Zu den wichtigsten Lieferanten pflegen wir eine Partnerschaft, die bereits 15–20 Jahre alt ist. Durch die damit erhaltenen Kenntnisse und die Nähe können wir die Verhältnisse vor Ort recht gut beurteilen. Je nach Bedürfnis nutzen wir unabhängige Zertifizierung oder testen auch neue technische Hilfsmittel zur Rückverfolgbarkeit der Wertschöpfungskette.
Felchlin setzt nicht auf offizielle Fairtrade-Labels und Programme. Was sind Ihre Gründe dafür?
Das kann man so nicht sagen. Labels sind jedoch immer eine Kostenfrage. Dort wo das Vertrauen in unsere Kompetenz und Transparenz ausreichend ist, suchen wir nicht zusätzlich bestätigende Labels.
Die Verwendung von Cacaopulpe & Cacaosaft als Ersatz/Reduktion von Zucker wird derzeit als Neuheit präsentiert – auch im Felchlin-Sortiment?
Das Start-up-Unternehmen KOA ist vor 3 Jahren auf uns zugekommen mit der Frage, ob wir ihren Cacao-Saft in Confiserie- und Konditorei-Produktanwendungen (Rezepte) aufzunehmen und in diesem Segment vertreiben möchten. Wir haben das gemacht, weil uns die Idee der zusätzlichen Einnahmen für die Cacaobauern einerseits, aber auch die bei uns unbekannten Aromen des Safts überzeugt haben. Seit Mitte des letzten Jahres haben wir eine Couverture im Sortiment, die nur aus Cacaofrucht-Bestandteilen besteht, das heisst Cacaobohnen und Cacaosaft. Das ist eine echte Innovation, die Herstellung nicht einfach aber äusserst interessant bezüglich Geschmack (Aroma, wenig Süsse) und Nachhaltigkeit.
Aufgrund des Preises handelt es sich auch bei diesem Produkt um eine Spezialität, die kaum massemarkttauglich ist. Grössere Auswirkungen auf die Schokolade-Technologie und die Arbeitsteilung entlang der Wertschöpfungskette sind daher vorderhand nicht zu erwarten.
Vor allem Anbauländer in Lateinamerika verarbeiten vermehrt Schokolade vor Ort. Hat dieser kombinierte Ansatz die Chance zum Sprung aus der Nische?
Hersteller in den Anbauländern haben aufgrund der Nähe zu den Cacao-Pro-duzenten einen Transportkostenvorteil für den Rohstoff und die Versorgung der lokalen Märkte.
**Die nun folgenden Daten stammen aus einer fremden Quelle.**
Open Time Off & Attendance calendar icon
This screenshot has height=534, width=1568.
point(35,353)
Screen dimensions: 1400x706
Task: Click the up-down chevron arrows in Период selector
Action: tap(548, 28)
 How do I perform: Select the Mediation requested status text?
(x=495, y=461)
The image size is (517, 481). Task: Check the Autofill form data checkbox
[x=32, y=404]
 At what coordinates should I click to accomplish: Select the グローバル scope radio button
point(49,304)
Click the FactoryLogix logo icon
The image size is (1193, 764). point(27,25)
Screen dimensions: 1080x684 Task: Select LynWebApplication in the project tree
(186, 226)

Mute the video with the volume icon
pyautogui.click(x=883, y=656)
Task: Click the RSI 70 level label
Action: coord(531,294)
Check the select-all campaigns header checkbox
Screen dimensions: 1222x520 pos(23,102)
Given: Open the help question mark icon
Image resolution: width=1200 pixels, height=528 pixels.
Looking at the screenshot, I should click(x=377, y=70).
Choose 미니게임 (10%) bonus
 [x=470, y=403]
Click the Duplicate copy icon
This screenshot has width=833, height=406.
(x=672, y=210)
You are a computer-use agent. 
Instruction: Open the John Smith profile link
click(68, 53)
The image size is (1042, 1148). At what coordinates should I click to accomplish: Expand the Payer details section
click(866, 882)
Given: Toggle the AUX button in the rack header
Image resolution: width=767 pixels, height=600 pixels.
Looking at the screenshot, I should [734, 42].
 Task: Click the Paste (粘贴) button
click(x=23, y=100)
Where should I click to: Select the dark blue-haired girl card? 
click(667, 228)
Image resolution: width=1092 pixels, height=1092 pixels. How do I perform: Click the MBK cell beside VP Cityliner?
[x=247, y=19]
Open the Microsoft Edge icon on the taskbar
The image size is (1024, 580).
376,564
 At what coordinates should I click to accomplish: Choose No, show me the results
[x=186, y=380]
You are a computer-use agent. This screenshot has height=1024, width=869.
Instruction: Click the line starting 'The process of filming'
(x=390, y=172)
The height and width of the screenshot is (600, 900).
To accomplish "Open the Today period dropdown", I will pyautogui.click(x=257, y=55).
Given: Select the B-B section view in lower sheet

Im internationalen Geschäft sehe ich weniger Vorteile.
Welche Auswirkungen hätte dies für Felchlin – ergeben sich daraus auch neue Kooperationsformen?
Felchlin ist 113 Jahre alt und hat sich immer neben wachsender internationaler Konkurrenz behaupten müssen. Als mittelständisches Unternehmen setzen wir generell auf ein Netzwerk mit interessanten Partnerschaften. Zurzeit haben wir aber im Bereich der Schokoadeherstellung in den Cacao Ursprungsländern keine Kooperation.
Die Schweiz gilt als Schokoladeland par excellence – wie gut sind die Kenntnisse in der Schweiz zu den Hintergründen der Cacao-Wertschöpfungskette – sehen Sie Handlungsbedarf für die Lebensmittelbranche und/oder die KonsumentInnen?
Ich bin der Ansicht, die Schweiz ist diesbezüglich sehr nah dran und die Unternehmen entsprechend aktiv mit verschiedenen Projekten und Massnahmen. Das Bewusstsein der Konsumenten in der Schweiz ist im Vergleich zu anderen Ländern sehr hoch.